Nelson Mdlovu strides out of the small clinic with a spring in his step and a smile on his lips just minutes after being circumcised.
Mdlovu swallowed his fears to line up with nine other equally nervous men for the 30-minute operation. They joined the ranks of hundreds of Swazi men, after the U.N. said last year circumcision could cut the risk of contracting the HIV virus by as much as 60 percent.
With the help of training from Israeli surgeons, Swaziland now leads the African rush to embrace the procedure.
Swaziland suffers from the world's highest AIDS rates – nearly 40 percent of pregnant women and 19 percent of its 1.1 million people are infected. This is the equivalent of 56.6 million Americans, 11 million Britons, 212 million Indians and 248 million Chinese. Life expectancy has halved to 31 years in just a decade.

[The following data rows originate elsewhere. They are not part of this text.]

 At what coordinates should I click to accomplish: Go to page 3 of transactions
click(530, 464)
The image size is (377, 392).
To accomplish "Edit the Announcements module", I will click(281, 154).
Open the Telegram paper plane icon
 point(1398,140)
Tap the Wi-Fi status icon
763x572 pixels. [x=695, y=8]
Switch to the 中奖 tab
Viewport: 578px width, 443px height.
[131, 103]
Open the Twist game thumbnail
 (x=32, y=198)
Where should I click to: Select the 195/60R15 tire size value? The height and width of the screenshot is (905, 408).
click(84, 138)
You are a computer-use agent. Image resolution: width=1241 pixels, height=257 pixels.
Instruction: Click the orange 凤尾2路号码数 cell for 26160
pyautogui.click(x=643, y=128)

Mdlovu says he thinks circumcision “will change my life.”
But there are rumbling fears that men might fool themselves that circumcision gives them immunity and indulge in risky sexual behavior.

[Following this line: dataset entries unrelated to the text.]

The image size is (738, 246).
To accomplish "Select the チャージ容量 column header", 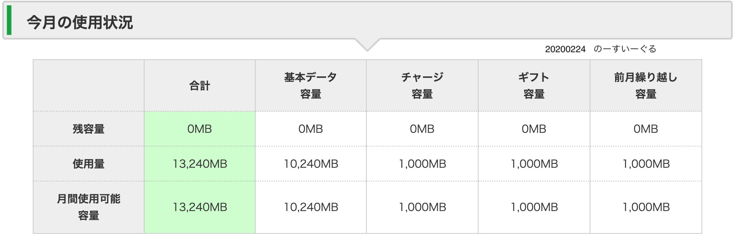I will click(422, 86).
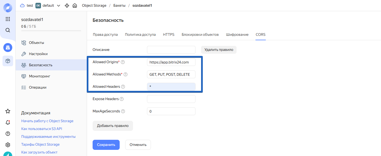
Task: Open the Шифрование tab
Action: coord(237,35)
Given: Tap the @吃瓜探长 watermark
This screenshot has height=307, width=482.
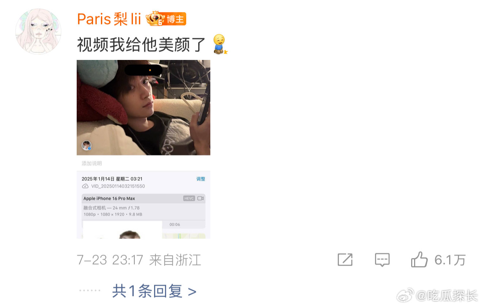Looking at the screenshot, I should tap(447, 295).
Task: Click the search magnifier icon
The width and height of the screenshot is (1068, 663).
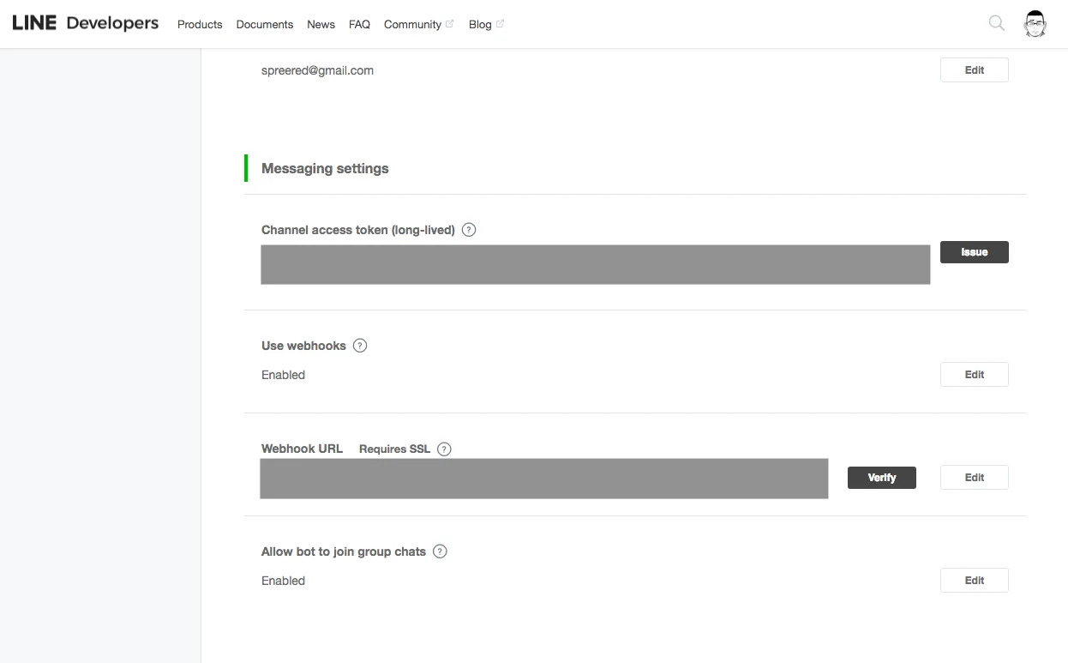Action: pos(996,23)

“It doesn't mean you are 100 percent protected,” nurse Prudence Mkhatshwashe tells men in the room. “You are just 60 percent protected, and you can get infected with the other 40 percent.”
“Use a condom always. Don't compromise,” she orders, before giving care and hygiene instructions. .
Universal male circumcision in sub-Saharan Africa could prevent 5.7 million new infections and 3 million deaths over 20 years, according to studies cited by the U.N.